▸ Passage to read:
In Matthew chapter 23 while speaking to the crowds and His disciples, Jesus rips into the scribes and Pharisees for the entirety of the chapter. Jesus announces 7 woes over the leadership of Israel. One of the woes is that the leadership of Israel throughout it's history continually shuts out the kingdom of heaven from the people V.13, "But woe to you, scribes and Pharisees, hypocrites, because you shut off the kingdom of heaven from people; for you do not enter in yourselves, nor do you allow those who are entering to go in," a theme that is parallel to V.37. When Jesus rebukes "Jerusalem," he is rebuking the leaders of Israel. Prophets were sent to the leaders of Israel, and consequently it is the leaders who kill the prophets who were sent to them. This is what the Pharisees were doing by trying to hinder the message of Jesus. They were shutting out the kingdom of heaven from the children they were supposed to be leading. The phrase "your children," is referring to the people under the leadership of Israel, the Pharisees. In this passage it isn't the "children" who are "not willing", it is the leaders. Throughout the ministry of Christ the leaders were doing everything they could to hinder Jesus and His message. The common people flocked to see Jesus and hear His teaching, but the Pharisees tried desperately to obstruct the progress of Christ and His ministry. Therefore Matthew 23:13, and V.37, are judgment passages directed towards the leaders of the people Israel for obstructing Jesus' ministry. They are not passages that teach man's free will to resist the "effectual grace" of God in salvation. In fact, the specific inner work of the Spirit of God which draws men to salvation is not in view here.

▸ Data records:
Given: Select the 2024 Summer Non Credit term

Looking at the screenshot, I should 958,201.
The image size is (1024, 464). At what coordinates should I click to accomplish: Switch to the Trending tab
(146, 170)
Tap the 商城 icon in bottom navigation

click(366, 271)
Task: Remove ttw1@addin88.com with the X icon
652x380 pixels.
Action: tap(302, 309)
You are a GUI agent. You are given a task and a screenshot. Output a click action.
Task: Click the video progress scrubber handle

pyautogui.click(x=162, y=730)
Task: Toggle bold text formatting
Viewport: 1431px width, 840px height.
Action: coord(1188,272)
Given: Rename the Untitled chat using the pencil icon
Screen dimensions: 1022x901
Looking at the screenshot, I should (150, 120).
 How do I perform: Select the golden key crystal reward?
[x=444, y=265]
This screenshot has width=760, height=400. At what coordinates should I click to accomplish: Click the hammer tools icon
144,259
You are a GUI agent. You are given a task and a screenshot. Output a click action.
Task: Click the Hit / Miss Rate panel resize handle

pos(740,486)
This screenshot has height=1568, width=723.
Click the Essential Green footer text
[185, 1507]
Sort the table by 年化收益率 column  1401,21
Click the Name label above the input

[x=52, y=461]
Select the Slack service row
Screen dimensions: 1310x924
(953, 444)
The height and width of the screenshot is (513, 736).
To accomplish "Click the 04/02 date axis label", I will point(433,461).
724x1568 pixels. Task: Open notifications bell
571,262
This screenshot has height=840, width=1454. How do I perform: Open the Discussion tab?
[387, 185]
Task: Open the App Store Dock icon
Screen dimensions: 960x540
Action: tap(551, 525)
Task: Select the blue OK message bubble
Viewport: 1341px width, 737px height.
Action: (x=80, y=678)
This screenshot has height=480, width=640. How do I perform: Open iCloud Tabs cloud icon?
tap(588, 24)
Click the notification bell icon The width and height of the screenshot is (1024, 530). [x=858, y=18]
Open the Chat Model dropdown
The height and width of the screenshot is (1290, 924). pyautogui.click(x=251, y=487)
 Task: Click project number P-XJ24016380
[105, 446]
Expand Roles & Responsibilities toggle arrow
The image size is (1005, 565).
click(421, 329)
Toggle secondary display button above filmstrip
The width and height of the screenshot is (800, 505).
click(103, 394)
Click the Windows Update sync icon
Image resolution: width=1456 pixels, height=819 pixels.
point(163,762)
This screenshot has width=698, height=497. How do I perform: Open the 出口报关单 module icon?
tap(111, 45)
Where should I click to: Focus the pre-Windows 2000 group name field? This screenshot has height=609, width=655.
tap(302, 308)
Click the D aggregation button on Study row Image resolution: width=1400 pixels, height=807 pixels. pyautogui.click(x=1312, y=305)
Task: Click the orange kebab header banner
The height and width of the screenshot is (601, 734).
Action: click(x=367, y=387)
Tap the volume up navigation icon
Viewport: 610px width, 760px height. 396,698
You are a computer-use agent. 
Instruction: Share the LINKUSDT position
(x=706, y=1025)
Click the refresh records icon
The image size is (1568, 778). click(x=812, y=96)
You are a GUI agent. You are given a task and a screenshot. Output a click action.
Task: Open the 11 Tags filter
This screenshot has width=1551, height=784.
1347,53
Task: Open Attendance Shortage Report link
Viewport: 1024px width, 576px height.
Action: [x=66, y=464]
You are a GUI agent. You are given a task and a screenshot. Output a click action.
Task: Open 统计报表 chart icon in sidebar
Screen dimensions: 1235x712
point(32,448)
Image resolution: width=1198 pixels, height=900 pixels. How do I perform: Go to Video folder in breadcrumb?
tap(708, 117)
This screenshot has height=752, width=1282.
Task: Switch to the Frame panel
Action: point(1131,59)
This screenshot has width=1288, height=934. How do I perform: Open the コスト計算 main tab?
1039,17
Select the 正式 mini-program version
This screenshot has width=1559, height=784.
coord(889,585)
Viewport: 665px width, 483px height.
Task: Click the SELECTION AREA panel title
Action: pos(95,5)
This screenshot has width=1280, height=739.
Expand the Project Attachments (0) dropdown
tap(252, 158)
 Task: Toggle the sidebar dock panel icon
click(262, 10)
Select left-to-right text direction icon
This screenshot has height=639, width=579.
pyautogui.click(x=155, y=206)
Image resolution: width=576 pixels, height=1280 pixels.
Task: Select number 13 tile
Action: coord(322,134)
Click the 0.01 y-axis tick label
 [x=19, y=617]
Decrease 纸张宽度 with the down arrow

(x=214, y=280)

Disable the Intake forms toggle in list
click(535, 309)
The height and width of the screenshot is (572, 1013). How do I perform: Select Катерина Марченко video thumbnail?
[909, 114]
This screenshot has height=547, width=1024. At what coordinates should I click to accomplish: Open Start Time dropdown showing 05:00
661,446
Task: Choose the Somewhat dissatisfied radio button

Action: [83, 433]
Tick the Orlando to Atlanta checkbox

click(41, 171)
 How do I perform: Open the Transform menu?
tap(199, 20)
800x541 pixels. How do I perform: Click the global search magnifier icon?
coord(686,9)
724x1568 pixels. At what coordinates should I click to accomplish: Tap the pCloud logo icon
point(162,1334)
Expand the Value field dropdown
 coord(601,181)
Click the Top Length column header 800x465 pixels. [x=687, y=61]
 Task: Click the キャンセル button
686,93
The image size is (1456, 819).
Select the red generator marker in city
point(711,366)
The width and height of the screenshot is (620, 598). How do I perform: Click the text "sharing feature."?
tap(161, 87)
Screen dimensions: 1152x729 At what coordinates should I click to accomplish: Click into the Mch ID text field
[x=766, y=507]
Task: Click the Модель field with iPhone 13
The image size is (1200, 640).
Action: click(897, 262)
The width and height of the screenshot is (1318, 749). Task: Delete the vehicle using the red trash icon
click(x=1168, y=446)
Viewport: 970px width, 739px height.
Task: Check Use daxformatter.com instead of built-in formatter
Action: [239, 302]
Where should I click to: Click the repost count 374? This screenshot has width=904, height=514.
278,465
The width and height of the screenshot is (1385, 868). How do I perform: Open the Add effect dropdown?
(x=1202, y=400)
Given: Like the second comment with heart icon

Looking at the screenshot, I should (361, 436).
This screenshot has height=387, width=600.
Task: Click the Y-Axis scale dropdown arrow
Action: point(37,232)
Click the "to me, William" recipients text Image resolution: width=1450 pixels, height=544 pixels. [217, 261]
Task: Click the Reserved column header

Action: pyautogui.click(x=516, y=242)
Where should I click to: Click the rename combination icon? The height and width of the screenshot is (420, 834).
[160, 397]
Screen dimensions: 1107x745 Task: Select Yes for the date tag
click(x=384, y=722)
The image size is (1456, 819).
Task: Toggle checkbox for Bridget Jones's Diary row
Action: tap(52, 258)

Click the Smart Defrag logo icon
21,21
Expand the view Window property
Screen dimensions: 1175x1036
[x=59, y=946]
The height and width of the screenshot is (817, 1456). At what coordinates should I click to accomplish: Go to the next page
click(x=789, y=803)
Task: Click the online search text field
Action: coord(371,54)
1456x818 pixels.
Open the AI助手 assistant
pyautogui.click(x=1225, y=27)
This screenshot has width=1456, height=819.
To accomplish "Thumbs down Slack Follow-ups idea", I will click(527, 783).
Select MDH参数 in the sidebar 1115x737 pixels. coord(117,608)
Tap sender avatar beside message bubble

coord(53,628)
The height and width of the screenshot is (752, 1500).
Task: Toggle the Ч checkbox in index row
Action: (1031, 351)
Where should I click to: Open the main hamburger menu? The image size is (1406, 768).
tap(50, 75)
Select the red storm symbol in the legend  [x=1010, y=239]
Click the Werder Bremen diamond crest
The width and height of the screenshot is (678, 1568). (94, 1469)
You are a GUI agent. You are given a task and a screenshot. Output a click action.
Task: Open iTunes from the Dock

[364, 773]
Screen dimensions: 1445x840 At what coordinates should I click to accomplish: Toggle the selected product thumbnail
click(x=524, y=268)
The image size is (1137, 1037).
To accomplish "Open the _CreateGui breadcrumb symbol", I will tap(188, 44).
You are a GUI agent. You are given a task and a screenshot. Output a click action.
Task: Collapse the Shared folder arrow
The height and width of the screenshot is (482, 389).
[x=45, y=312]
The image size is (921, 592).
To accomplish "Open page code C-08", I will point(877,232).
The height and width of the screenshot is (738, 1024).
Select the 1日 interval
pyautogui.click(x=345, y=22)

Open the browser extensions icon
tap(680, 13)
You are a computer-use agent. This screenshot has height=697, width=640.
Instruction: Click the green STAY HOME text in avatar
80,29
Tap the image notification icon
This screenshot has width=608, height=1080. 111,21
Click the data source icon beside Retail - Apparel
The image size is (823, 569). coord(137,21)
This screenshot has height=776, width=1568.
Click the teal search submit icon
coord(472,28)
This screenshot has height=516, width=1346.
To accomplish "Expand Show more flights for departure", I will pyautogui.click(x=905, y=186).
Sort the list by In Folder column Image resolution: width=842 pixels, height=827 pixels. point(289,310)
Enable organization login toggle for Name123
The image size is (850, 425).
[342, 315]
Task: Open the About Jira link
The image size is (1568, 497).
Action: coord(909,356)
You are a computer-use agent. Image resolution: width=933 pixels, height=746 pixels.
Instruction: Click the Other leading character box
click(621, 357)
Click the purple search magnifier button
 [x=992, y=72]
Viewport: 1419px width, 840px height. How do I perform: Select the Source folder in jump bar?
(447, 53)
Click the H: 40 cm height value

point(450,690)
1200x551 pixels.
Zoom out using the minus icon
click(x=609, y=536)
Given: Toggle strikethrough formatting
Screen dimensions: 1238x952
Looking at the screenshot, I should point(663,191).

▸ Task requirements: Summarize the commentary on Matthew 23 in two sentences. The entries have nothing to do with this.

▸ Reply to the task: In Matthew 23, Jesus pronounces seven woes on the scribes and Pharisees, among them that they shut off the kingdom of heaven from the people, and his rebuke of "Jerusalem" in verse 37 targets Israel's leaders, who were the ones "not willing," rather than "your children," the people under them. So verses 13 and 37 are judgment passages against the leaders for obstructing Jesus' ministry, not passages teaching that man's free will can resist God's "effectual grace" in salvation.